Will I include the glossary in the exam?

A student writes:

	Dear Dr. Patt,

	You said you would provide us with all the material 
	we need to complete the exam. Does this include the 
	vocab list? Or is this something we should include 
	in our body of knowledge. In the practice exam you 
	provided, it asked us about "prefix property". 
	Luckily, (without looking at the vocab list) this 
	had a straightforward definition that one could guess 
	using context clues. However, there might 
	be others out there that are not so intuitively 
	obvious. What do you think?

	<<name withheld to protect the student wondering what to put on 3 sheets

Nope.  I will not be including the glossary in the exam.  The purpose
of the glossary is to help you to not have to scavange through all the
recommended books, and perhaps some others, looking for the meaning 
of a term or concept that I covered in class.  Sort of a textbook,
without the well ordered arrangement of topics.  So, to include that would
be like making the exam open book.  If I ask you to differentiate a couple
of terms, I am not really interested in having you look them up in the
glossary, and barf what you find onto the page.

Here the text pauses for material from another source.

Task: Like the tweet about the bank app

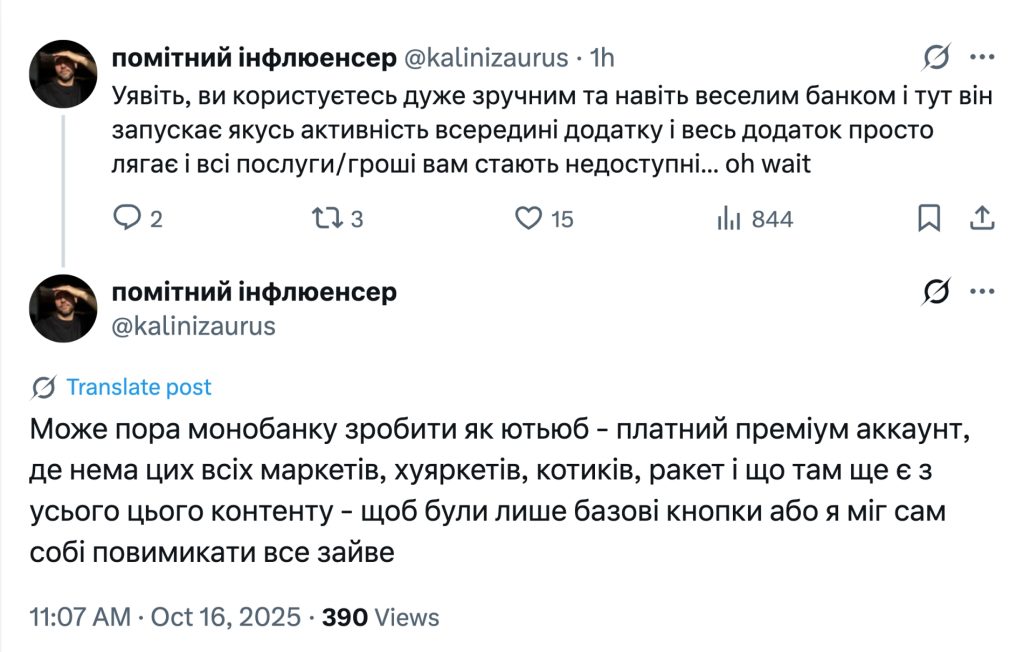Action: click(x=528, y=219)

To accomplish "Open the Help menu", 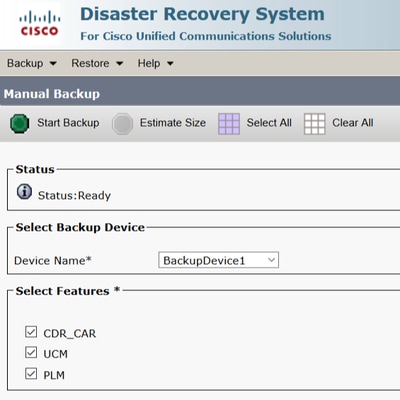I will pos(156,63).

Of course that means you either memorize all the terms, or I pick terms
to ask you about that are central to what we have been talking about that
you have already internalized them.  You say, "Luckily, (without looking
at the vocab list) this had a straightforward definition that one could
guess..."  Luckily?  ...or, just maybe I picked terms that a student paying
attention in class would have internalized by the time the quiz came along.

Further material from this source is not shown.